Transformation Types
Translation: These are used to move an object from one location to another, and can be represented as:
| | m11 | m12 | m13 | m14 | | |
| | m21 | m22 | m23 | m24 | | |
| | m31 | m32 | m33 | m34 | | |
| | tx | ty | tz | 1 | | |
Where (tx, ty, tz) are the translation distances along the x, y, and z axes. This can be represented in Swift like so:
var position: SIMD3<Float> {
.init(columns.3.x, columns.3.y, columns.3.z)
}
Scaling: This changes the size of an object. The scaling matrix is defined as:
| | sx | sy | sz | m14 | | |
| | m21 | m22 | m23 | m24 | | |
| | m31 | m32 | m33 | m34 | | |
| | tx | ty | tz | 1 | | |
Where (sx, sy, sz) are the scaling factors along the respective axes.
var scale: SIMD3<Float> {
.init(
simd_length(SIMD3<Float>(columns.0.x, columns.0.y, columns.0.z)),
simd_length(SIMD3<Float>(columns.1.x, columns.1.y, columns.1.z)),
simd_length(SIMD3<Float>(columns.2.x, columns.2.y, columns.2.z))
)
}
Rotation: The rotation matrices are used to rotate an object around the X, Y, and Z axes; and can be represented as:
Rotation around X-axis:
| | 1 | 0 | 1 | 0 | | |
| | 0 | cos(θ) | -sin(θ) | 0 | | |
| | 0 | sin(θ) | cos(θ) | 0 | | |
| | 0 | 0 | 0 | 1 | | |
Rotation around Y-axis:
| | cos(θ) | 0 | sin(θ) | 0 | | |
| | 0 | 1 | 0 | 0 | | |
| | -sin(θ) | 0 | cos(θ) | 0 | | |
| | 0 | 0 | 0 | 1 | | |
Rotation around Z-axis:
| | cos(θ) | -sin(θ) | 0 | 0 | | |
| | sin(θ) | cos(θ) | 0 | 0 | | |
| | 0 | 0 | 1 | 0 | | |
| | 0 | 0 | 0 | 1 | | |
This can be represented in Swift like so:
var rotationMatrix: simd_float3x3 {
let scale = self.scale
return simd_float3x3(
SIMD3<Float>(columns.0.x, columns.0.y, columns.0.z) / scale.x,
SIMD3<Float>(columns.1.x, columns.1.y, columns.1.z) / scale.y,
SIMD3<Float>(columns.2.x, columns.2.y, columns.2.z) / scale.z
)
}
Matrix Creation
There are a couple of ways to create Transformation Matrix from scratch. The init function below takes a SIMD3<Float>
of Euler angles as input, and constructs a matrix out of them.
init(rotationZYX eulerAngles: SIMD3<Float>) {
// Convert degrees to radians
let radiansX = eulerAngles.x * Float.pi / 180
let radiansY = eulerAngles.y * Float.pi / 180
let radiansZ = eulerAngles.z * Float.pi / 180
let cx = cos(radiansX), sx = sin(radiansX)

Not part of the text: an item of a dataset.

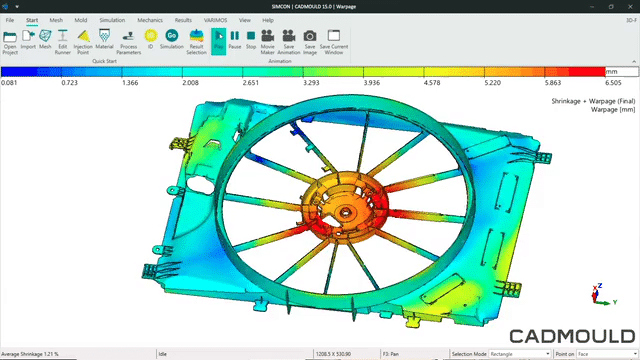Open Result Selection
The image size is (640, 360).
click(x=196, y=42)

let cy = cos(radiansY), sy = sin(radiansY)
let cz = cos(radiansZ), sz = sin(radiansZ)
let rotationMatrix = simd_float3x3(
SIMD3<Float>(cy * cz, cy * sz, -sy),
SIMD3<Float>(sx * sy * cz - cx * sz, sx * sy * sz + cx * cz, sx * cy),
SIMD3<Float>(cx * sy * cz + sx * sz, cx * sy * sz - sx * cz, cx * cy)
)
self.init(rotationMatrix)
}
There are a couple of parts here worth looking at. First are Euler Angles. Euler Angles represent 3 different angles that describe rotation of an object around an axis. These angles are known as:
X-Axis (Roll)
Y-Axis (Pitch)
Z-Axis (Yaw)
The second thing is the conversion from Radians to Degrees. A Degree is 1/360th of a full rotation around a circle. A radian is the angle formed when the arc length equals the radius of a circle. One full circle is about 6.28 (2π) radians.
You could construct the matrix directly from radians, however, degrees are much more common in user-facing applications for the reason that they are easier to reason about than radians.
Additionally, converting the Euler angles to degrees prior to creating the transform matrix allows for a visually smoother experience.
You can see that here: the first video shows what it looks like when we adjust the rotation of the cube in radians, and the second when we adjust it in degrees.
Final Thoughts
Understanding transformation matrices is crucial for Swift developers working in 3D graphics, games, or AR. By breaking down the 4x4 matrix components and visualizing their effects, we can understand how modifying transformation matrices can affect the scaling, position, and rotation of 3D objects.